In April 2010, PEMCO asked drivers in King, Pierce and Snohomish counties if the impending toll would change their driving behavior, and 62 percent said they would use the SR 520 bridge less often.
In reality, about half as many – 38 percent – avoid crossing the 520 bridge now that the toll is in place, according to PEMCO’s most recent results. What’s more, in 2010 only a quarter said they would use the bridge the same amount when it was tolled, but in 2012 nearly double – 46 percent – admit to crossing the bridge just as often.
“There’s no question many of us have seen traffic decrease over the 520 bridge during our commutes. But our data shows that drivers’ behavior isn’t quite lining up with how they predicted they’d react to the toll,” said PEMCO spokesperson Jon Osterberg.
While PEMCO’s results show that many drivers still opt for SR 520, there are some who have indeed changed their behavior since bridge tolls began. Those who say they commute across SR 520 at least once per week show the greatest change in driving behavior.
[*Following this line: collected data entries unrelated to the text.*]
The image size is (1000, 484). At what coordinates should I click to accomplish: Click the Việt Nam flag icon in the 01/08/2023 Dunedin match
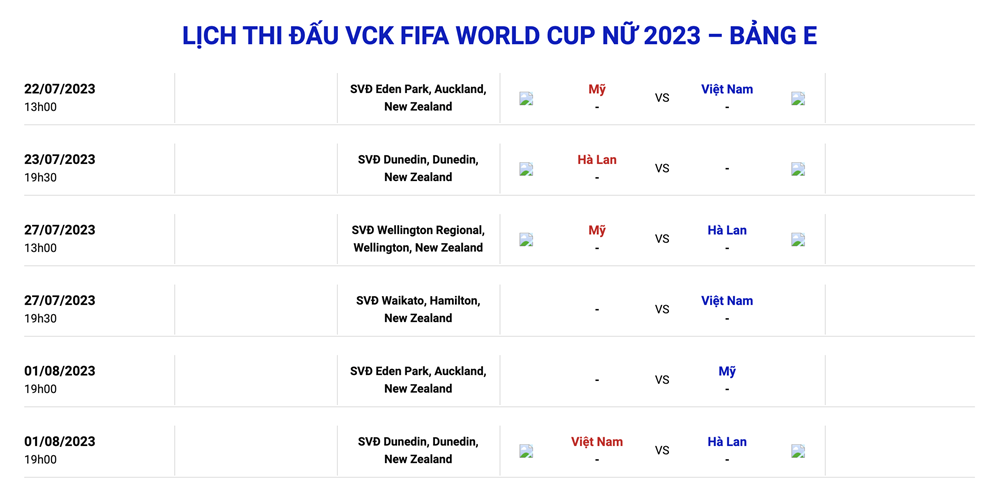coord(526,451)
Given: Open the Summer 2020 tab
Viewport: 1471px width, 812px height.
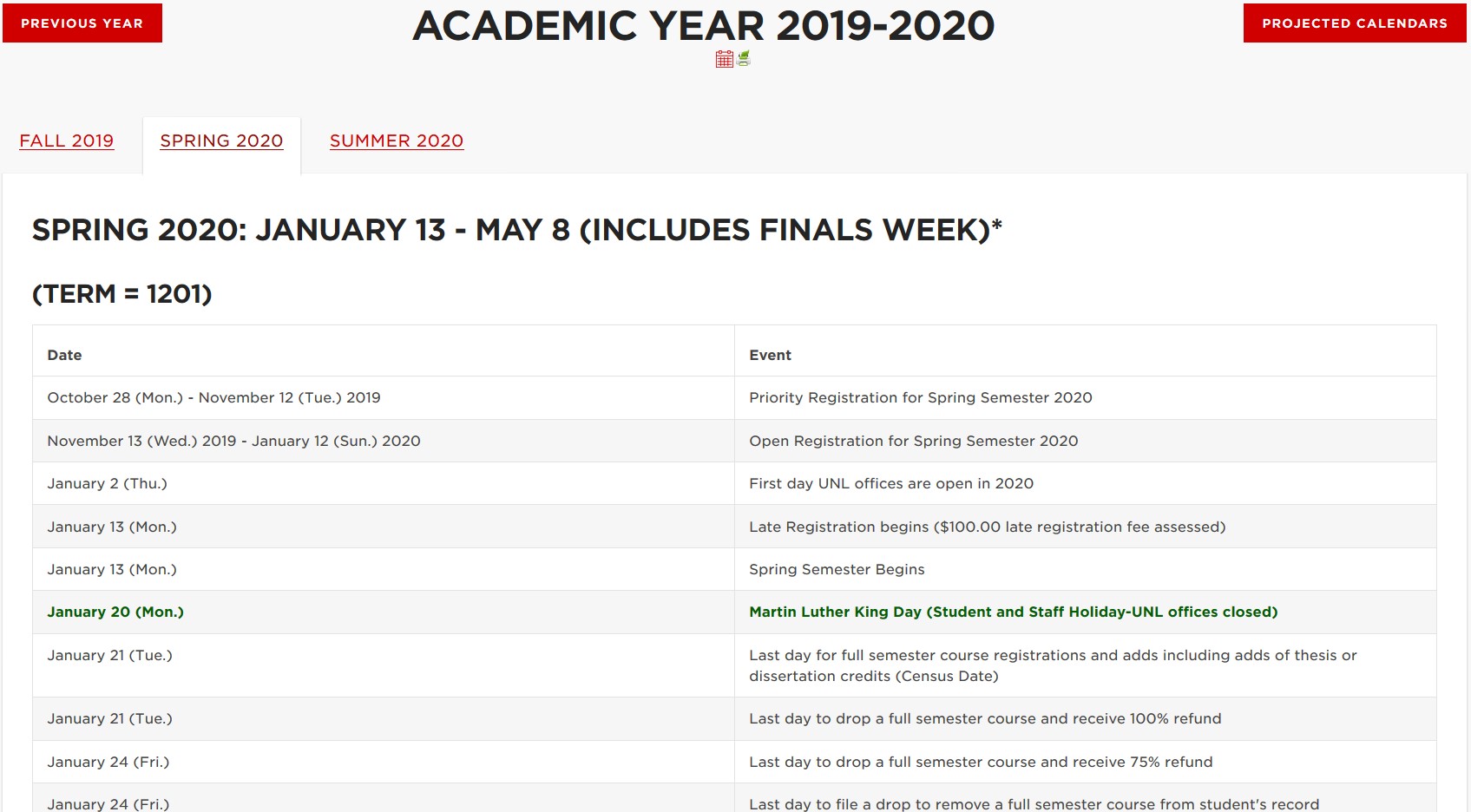Looking at the screenshot, I should point(397,141).
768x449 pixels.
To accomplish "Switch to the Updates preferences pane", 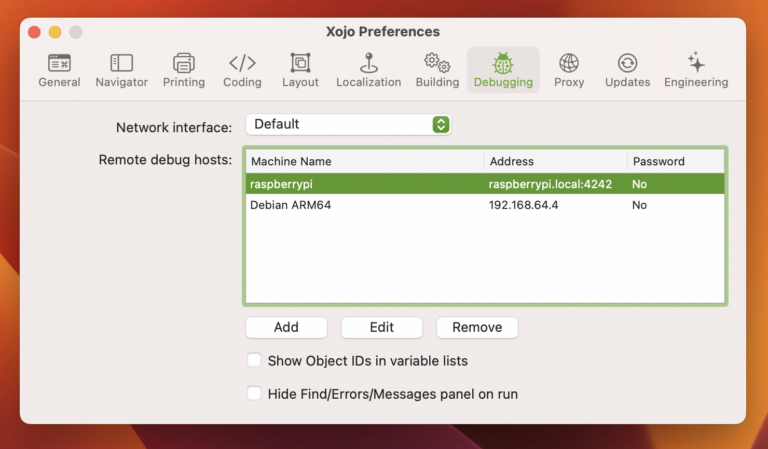I will 627,71.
Of those who use SR 520 to commute, one quarter say they ride the bus more often to avoid the cost of the bridge toll. Another 26 percent say they carpool for the same reason.
Perhaps less surprising, 57 percent of weekly commuters say they use I-90 instead of SR 520 as a result of the state-mandated toll.
The SR 520 bridge over Lake Washington officially began tolling on Dec. 29, 2011, to subsidize funding for a new bridge. The toll changes depending on the time of day and day of the week, from no charge between 11 p.m. and 5 a.m. to $3.59 (rush hour on weekdays) for commuters with a “Good To Go!” transponder pass issued by the Washington State Department of Transportation. Rates for commuters without a pass are more expensive, ranging from $2.67 to $5.13 per trip.
Drivers already have seen a 2.5 percent rate increase since tolling began, and three more 2.5 percent increases are planned by 2015; a 15 percent increase is planned for the summer of 2016.
“It’ll be interesting to monitor how commuters’ driving habits change as the toll rate increases,” said Osterberg. “We’ll continue to track drivers’ behaviors and perceptions. Perhaps the higher the toll goes, the more likely commuters will use alternate routes to avoid it, but we’ll have to wait for the data.”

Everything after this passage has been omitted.